Text files are most often read by-line, with excellent direct Python support. Sometimes we need to use other units, such as the paragraph -- a sequence of non-empty lines separated by empty lines. Python doesn't support that directly, but, as usual, it's not too hard to add such functionality.

      class Paragraphs:
    def __init__(self, fileobj, separator=None):
        # self.seq: the underlying line-sequence
        # self.line_num: current index into self.seq (line number)
        # self.para_num: current index into self (paragraph number)
        import xreadlines
        try: self.seq = fileobj.xreadlines()
        except AttributeError: self.seq = xreadlines.xreadlines(fileobj)
        self.line_num = 0
        self.para_num = 0
        # allow for optional passing of separator-function
        if separator is None:
            def separator(line): return line == '\n'
        elif not callable(separator):
            raise TypeError, "separator argument must be callable"
        self.separator = separator
    def __getitem__(self, index):
        if index != self.para_num:
            raise TypeError, "Only sequential access supported"
        self.para_num += 1
        # start where we left off, and skip 0+ separator lines
        i = self.line_num
        while 1:
            # note: if this raises IndexError, it's OK to propagate
            # it, since we're also a finished-sequence in this case
            line = self.seq[i]
            i += 1
            if not self.separator(line): break
        # accumulate 1+ non-blank lines into list result
        result = [line]
        while 1:
            # here we must intercept IndexError, since we're not
            # finished, even when the underlying sequence is --
            # we have one or more lines in result to be returned
            try: line = self.seq[i]
            except IndexError: break
            i += 1
            if self.separator(line): break
            result.append(line)
        # update self state, return string result
        self.line_num = i
        return ''.join(result)

# here's an example function, showing off usage:
def show_paragraphs(filename,numpars=5):
    pp = Paragraphs(open(filename))
    for p in pp:
        print "Par#%d, line# %d: %s" % (
            pp.para_num, pp.line_num, repr(p))
        if pp.para_num>numpars: break

      

We define a 'paragraph' as a string formed by joining a non-empty sequence of non-separator lines, separated by non-empty sequences of separator lines from adjoining paragraphs. By default, a separator line is one that equals '\n' (empty line), although this concept is easy to generalize (so we let client code pass in a separator-discriminant function at instantiation time: it may be any callable that takes a line and returns true for a separator line; by default, we use equality-comparison with '\n').

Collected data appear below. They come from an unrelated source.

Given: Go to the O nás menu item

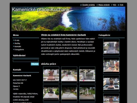Looking at the screenshot, I should (17, 40).
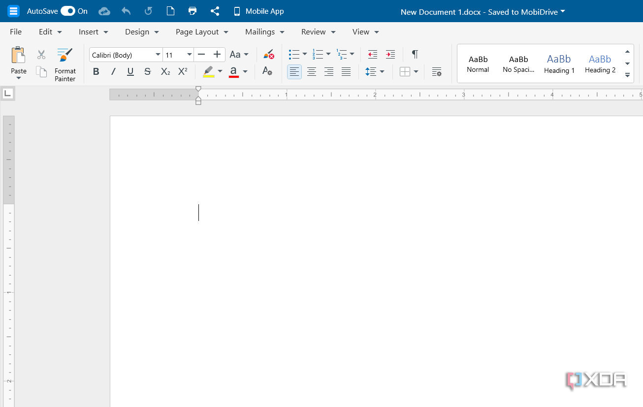643x407 pixels.
Task: Clear formatting with the eraser icon
Action: pos(268,54)
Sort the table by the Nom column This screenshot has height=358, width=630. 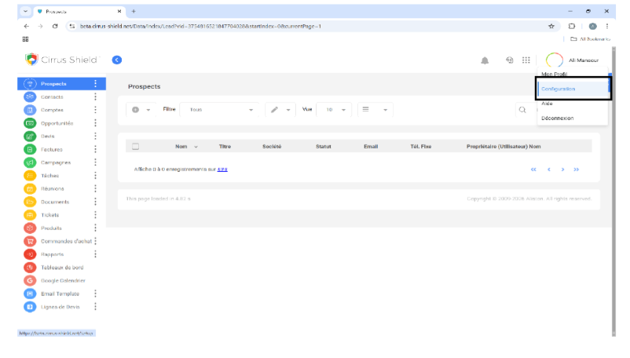coord(181,146)
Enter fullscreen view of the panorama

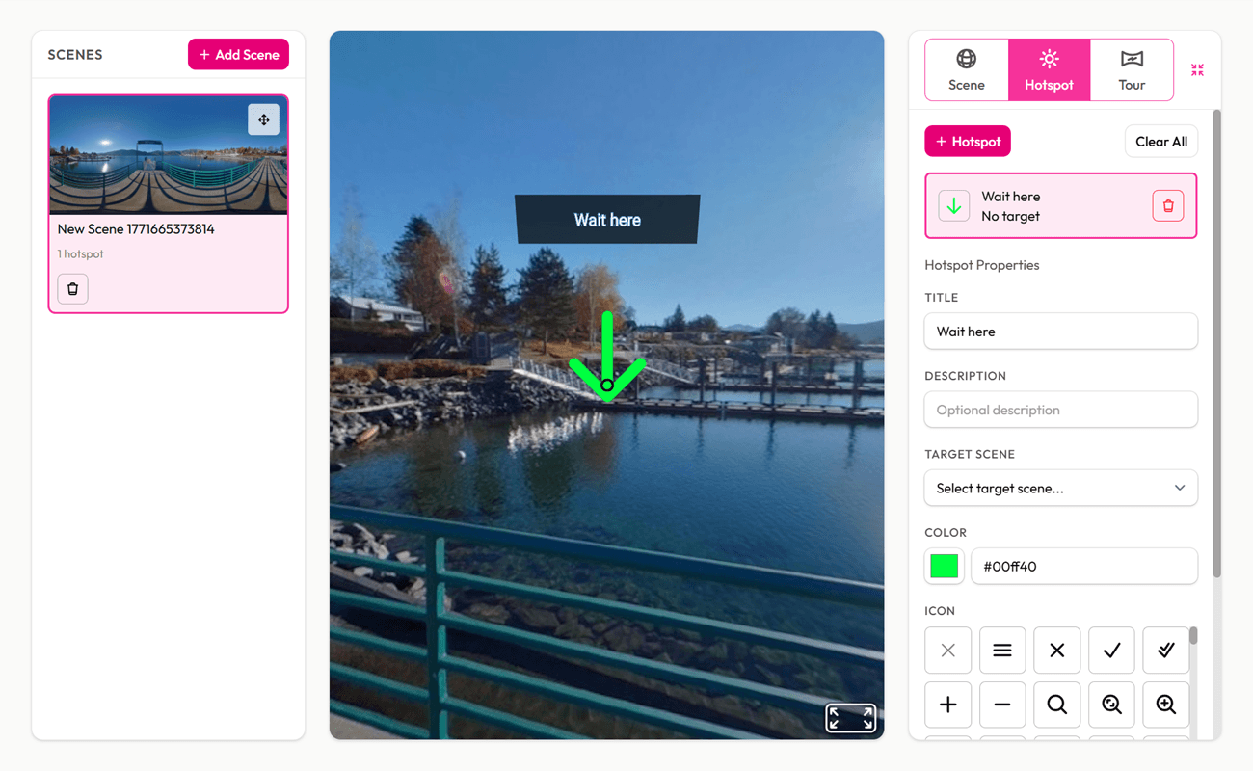[850, 718]
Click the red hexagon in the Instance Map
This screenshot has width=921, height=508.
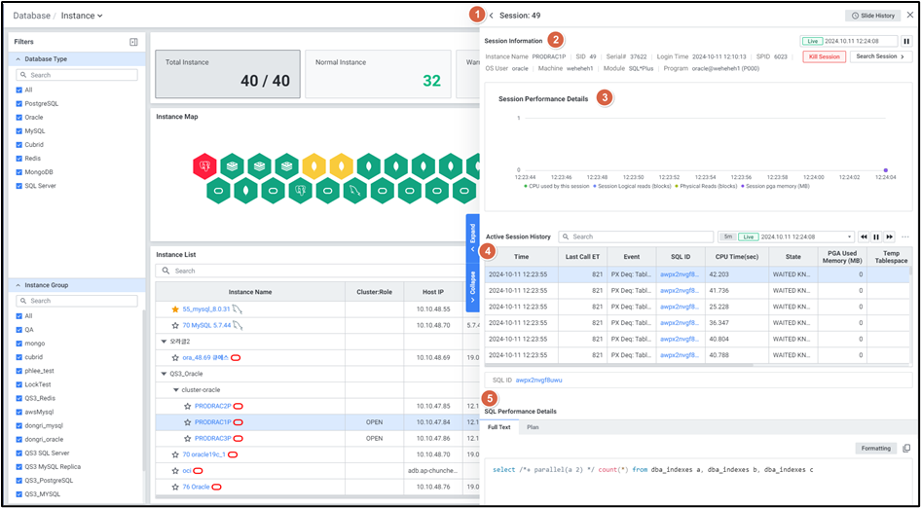(x=204, y=166)
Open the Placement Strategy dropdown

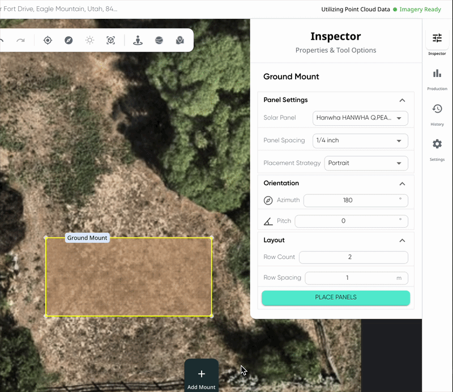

This adapter class is a special case of sequence adaptation by bunching: an underlying sequence (here, a sequence of lines, provided by xreadlines on a file or file-like object) is bunched up into another sequence of larger units (here, a sequence of paragraph-strings). The pattern is easy to generalize to other sequence-bunching needs. (of course, it's even easier with iterators and generators in Python 2.2, but even good old Python 2.1's pretty good already:-).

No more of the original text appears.